Wohlstand für alle bleibt das Ziel
Welche Zahl im Bericht zu den globalen Geldvermögen gibt vor allem Anlass zur Sorge? Ist es der Rückgang der Bruttogeldvermögen um 2,3%, den die Allianz für das laufende Jahr prognostiziert? Die niedrige Wertpapierquote, die in Westeuropa bei mageren 30% und in Deutschland bei 28% liegt? Oder das im Vergleich zu anderen Industrienationen eher bescheidene Geldvermögen in Deutschland, das pro Kopf netto nur gut ein Viertel so viel ausmacht wie der Wert in den USA?
Weder noch! Viel beunruhigender ist die nur noch schleppende Integration der bisher ärmeren Menschen in das System der privaten Geldvermögen. Gerade einmal rund 1,3 Milliarden Personen haben laut Schätzung im neuen Global Wealth Report der Allianz ein Nettogeldvermögen von umgerechnet jeweils mehr als 9700 Euro aufgebaut. Inklusive einiger Immobilienbesitzer, die komfortabel leben, aber auf dem Papier im Minus stehen, ist die Zahl der Menschen mit einem zumindest bescheidenen Wohlstand vermutlich noch etwas höher. Doch es ändert wenig am grundsätzlichen Befund: Die breite Mehrheit der Menschheit hat unterm Strich kaum Geldvermögen oder sogar Schulden. Die Hoffnung, dass Wirtschaftswachstum und Globalisierung einer wachsenden Zahl an Menschen einen zumindest kleinen Wohlstand bescheren, erfüllt sich augenblicklich nicht. Die weltweite Verteilung sei „eingefroren“, so die Allianz. Ganz zu schweigen von all jenen, die nicht bloß nicht vermögend, sondern in absoluter Armut ihr Leben bestreiten müssen.

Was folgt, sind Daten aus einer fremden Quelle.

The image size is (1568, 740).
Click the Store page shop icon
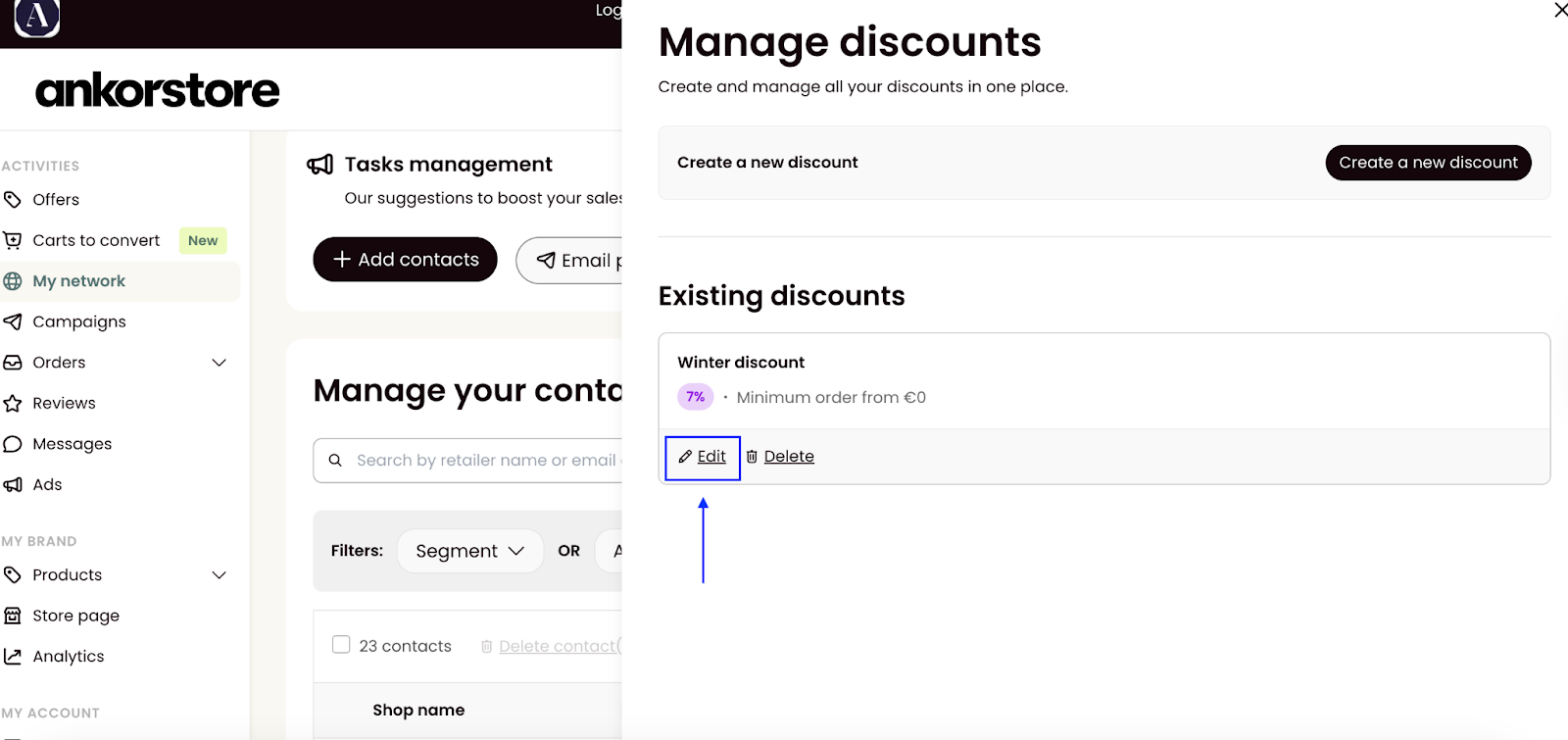13,616
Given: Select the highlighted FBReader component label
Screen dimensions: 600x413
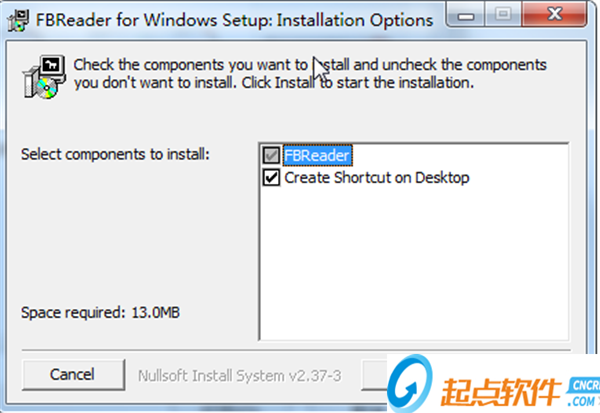Looking at the screenshot, I should click(x=319, y=156).

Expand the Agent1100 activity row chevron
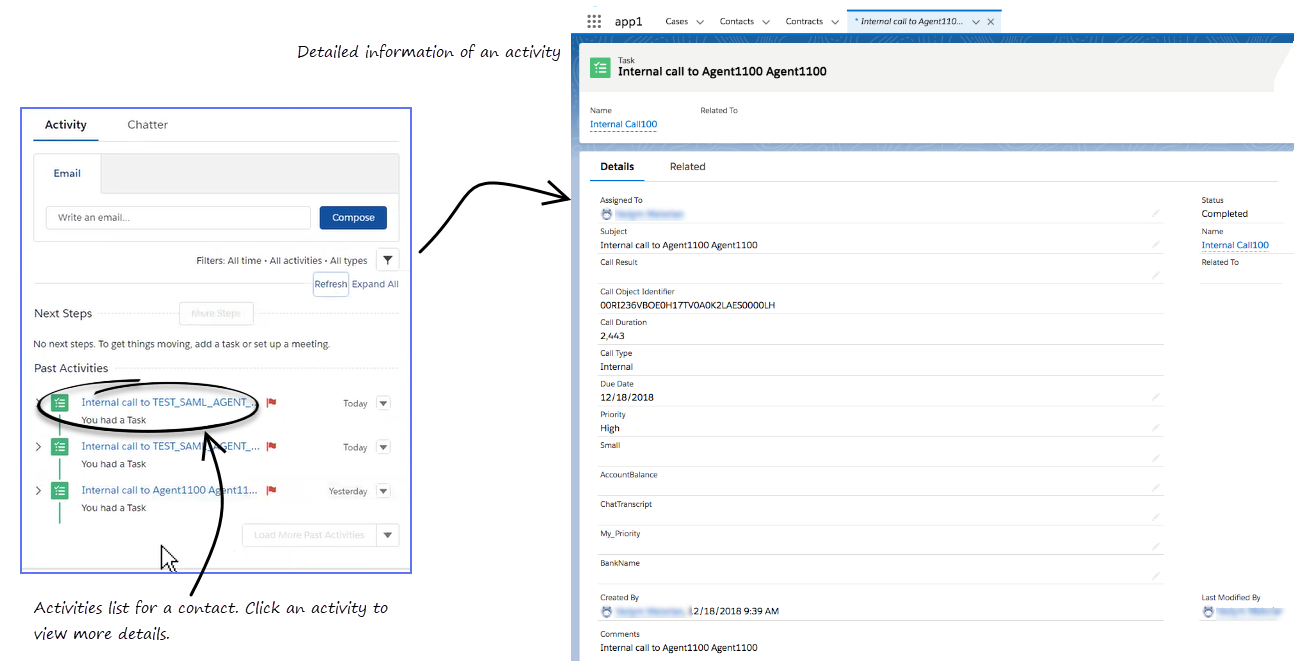tap(39, 491)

Die Entwicklung ist ein Problem. Denn die Fürsprecher von Globalisierung und Wirtschaftswachstum stellen eine Teilhabe möglichst vieler Menschen in Aussicht – kommt hier nichts voran, fällt eine positive Sicht auf die Dinge schwer. Der Aufbau von Vermögen ist in der modernen Welt Voraussetzung für eine autonome Lebensplanung – je mehr dazu fähig sind, desto besser. Energiekrise und Inflation stehen diesem Ziel entgegen. Hatte zuvor der Kursrutsch an den Börsen vor allem das Vermögen wohlhabender Menschen geschmälert, so hindert die Inflation vor allem die Mittelschicht an der Geldanlage.

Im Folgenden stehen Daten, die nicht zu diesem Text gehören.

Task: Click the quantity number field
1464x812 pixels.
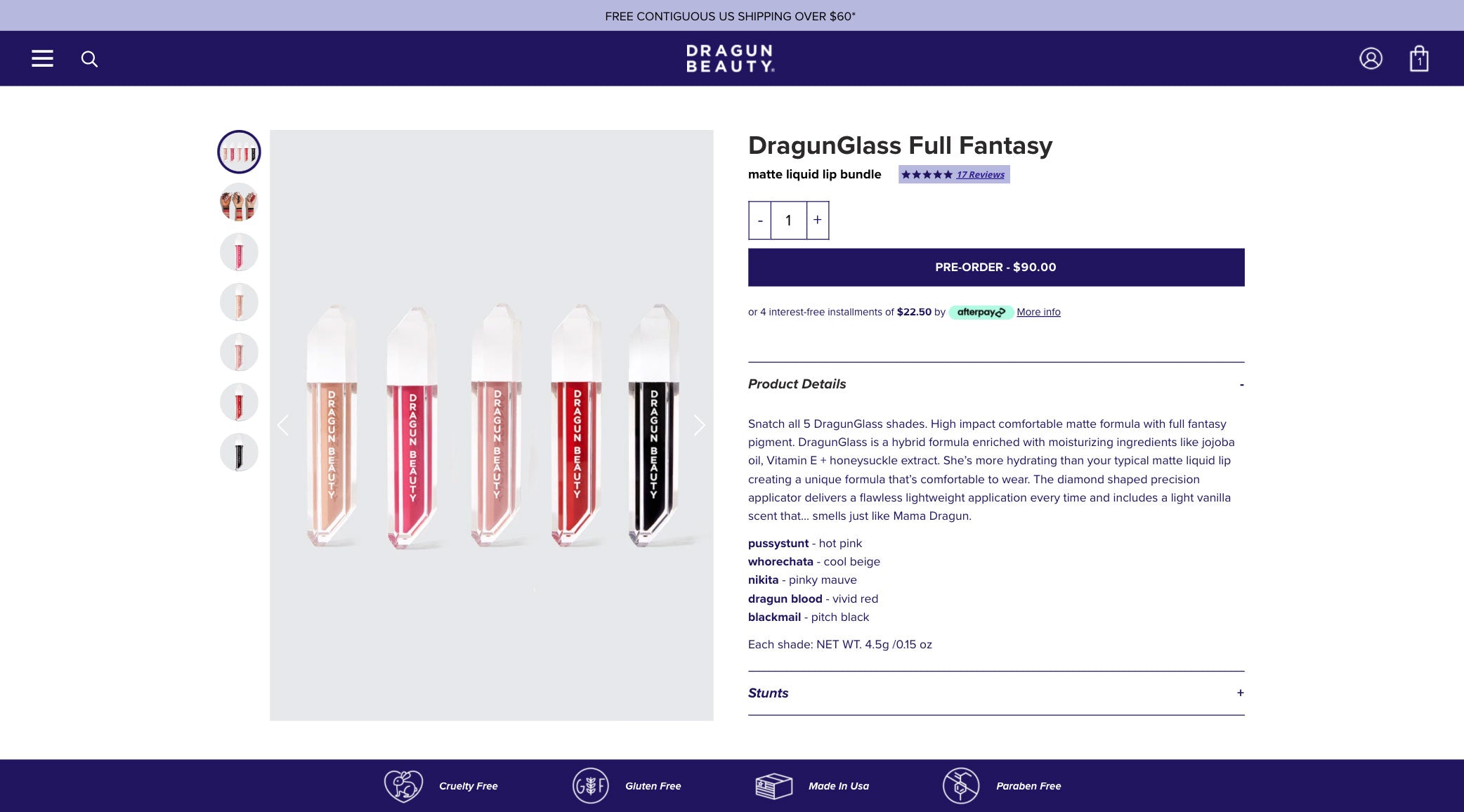Action: coord(788,221)
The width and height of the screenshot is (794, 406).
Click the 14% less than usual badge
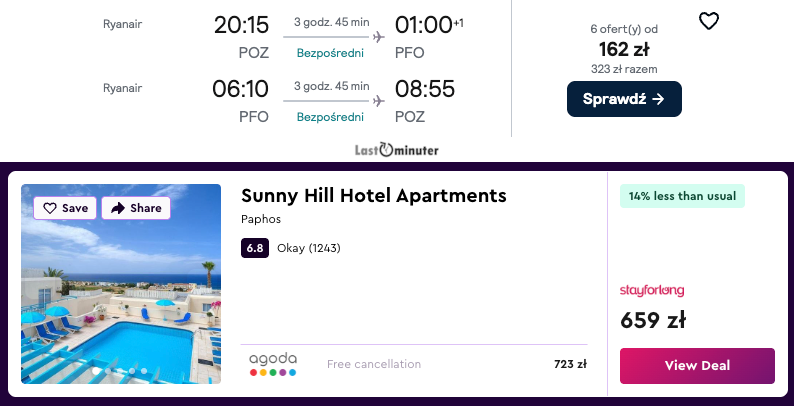(682, 196)
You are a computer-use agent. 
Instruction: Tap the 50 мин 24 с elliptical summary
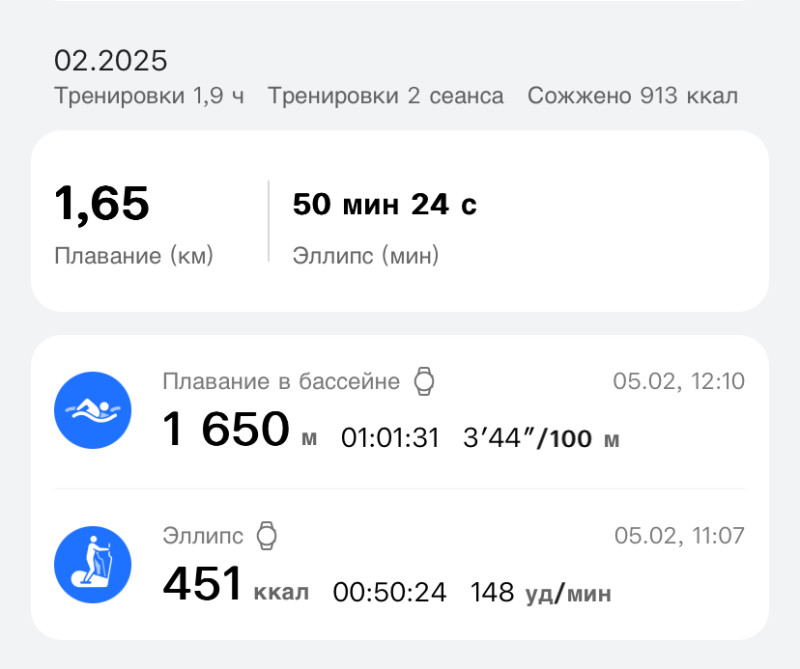tap(384, 205)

Doch es bleibt Raum für Optimismus. Wirtschaftswachstum ist weiterhin ein langfristig stabiles Phänomen, das absehbar bleibt. Mehr und mehr Menschen haben in den vergangenen Jahrzehnten Zugang zu Finanzdienstleistungen erhalten. Gerade der Aufstieg der Mittelschicht in China ist bemerkenswert, auch wenn der Unrechtsstaat sonst nur selten als Vorbild taugt. Langfristig gewinnen die Vermögen der Menschen in Schwellenländern auch relativ an Gewicht, lediglich die jüngere Vergangenheit zeigte hier Stagnation. Es gibt natürlich vieles, was die Perspektive trübt. Die grundsätzlichen Triebfedern für Wohlstand bleiben aber intakt. Es kommen wieder bessere Jahre.
In der Welt der Wohlhabenden lassen sich Geldvermögen natürlich auch kritisch deuten: Wohlstand trägt in besonders üppiger Fülle kaum noch zur Lebenszufriedenheit bei und kann im Sinne einer nachhaltigen Lebensweise sogar schädlich sein. Doch derartige Erwägungen setzen voraus, dass überhaupt erst einmal ein gewisser Wohlstand vorhanden ist. Die meisten Menschen sind davon weit entfernt. Wohlstand für alle bleibt ein erstrebenswertes Ziel.